Good morning, I get it, the worst in someone not believing in you, I mean what are you suppose to do in the doctors office act like an idiot screaming and crying in pain, then they think you have other issues, so what's a person to do if he just doesn't understand and you Can't handle this anymore ! I feel for you, your doing all the right things, I was in your situation I had to go on opioids to control the pain,

Best of luck

Hugs

Carol

Hi Carol,

That's exactly what I feel like I think I would need to go in there crying and hysterical for him to take me seriously. I don't want to come out and ask for opioids in case they think I am a drug seeking, I am just very paranoid as I have suffered with depression in the past and they are reluctant to put me on anything like that. It's just frustrating when that was all in the past they can't see this as a separate illness and it needs to be treated.

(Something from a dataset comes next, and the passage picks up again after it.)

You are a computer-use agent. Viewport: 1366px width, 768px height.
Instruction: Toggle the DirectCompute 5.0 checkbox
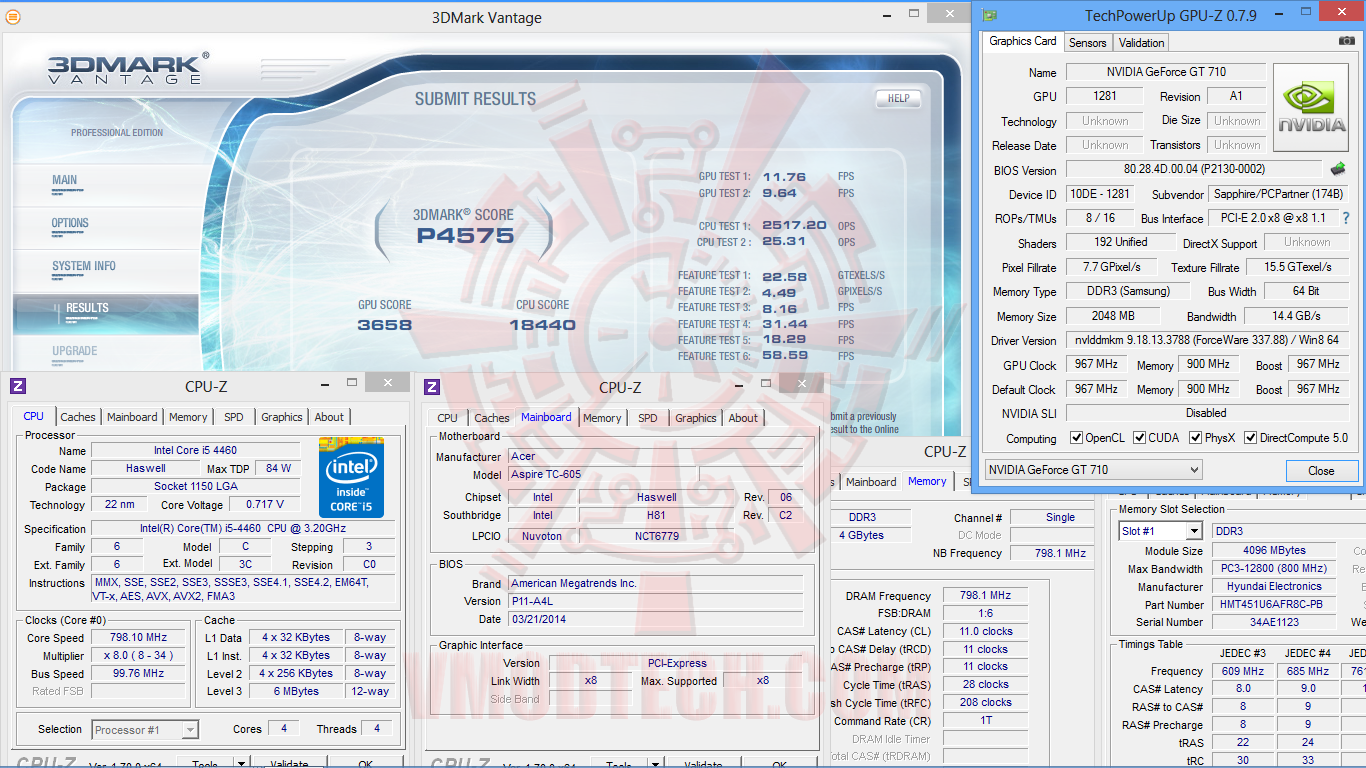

Sorry I am just ranting on now.

Thank you for taking the time to reply x

I know your struggle! I've been there too! I shared this post with someone else in hopes this helps someone:

You sound like me, HMM-R! I've been searching 40 years for some answers, only to continue to grow worse and worse. I have tried everything you listed and experienced NO results, just like you! My doctor was killed in a freak accident and I had to get another one, and this one may have nailed the problem! He said that I needed to have my leg veins checked. I did. The Vein Clinic did an ultrasound of my legs and showed me veins where the blood was NOT recirculating sufficiently back to the heart CLEANED UP. The bottom line: my legs were retaining "dirty blood" which causes the leg tremors and jerking so typical of restless legs. I am in the process of getting approval from Medicare (they will pay for this treatment), and then I will start the process of the doctor closing off the stretched out veins that cannot sufficiently clean and return the cleaned blood to the heart. I'm no medical person, but I can understand this. The doctor in the Vein Clinic said that they cure "80 Percent" of patients with Restless Legs. At last there is hope on the horizon for me! I encourage you to look into this. It could be a permanent answer, which is what we all look for--not just continuing to "cover up the problem" with medicine that eventually does not work. God bless! Report back any progress you come across.

Thank you so much for your reply and certainly given me something to think about and investigate further, I have never heard of this before and given the damage I have to my veins in my leg due to the blood clot I had several years ago then this could be a contributing factor although I have had RLS since I was in my teens.

I wish you all the best with your treatment and thank you again for the information very much appreciated.

I have an appointment with GP tomorrow so wish me luck 😊

I'll pray for you. There may be several contributing factors to your RLS. There is to mine. I do know for a fact that food allergies play a big part in causing RLS. Also, bad veins contribute. So, it's a real puzzle to try to figure it all out. For me, I do not intend to take drugs the rest of my life just to have them quit working, be worse off than at the beginning, and hear my doctor say he can't help me further. I'm not going there.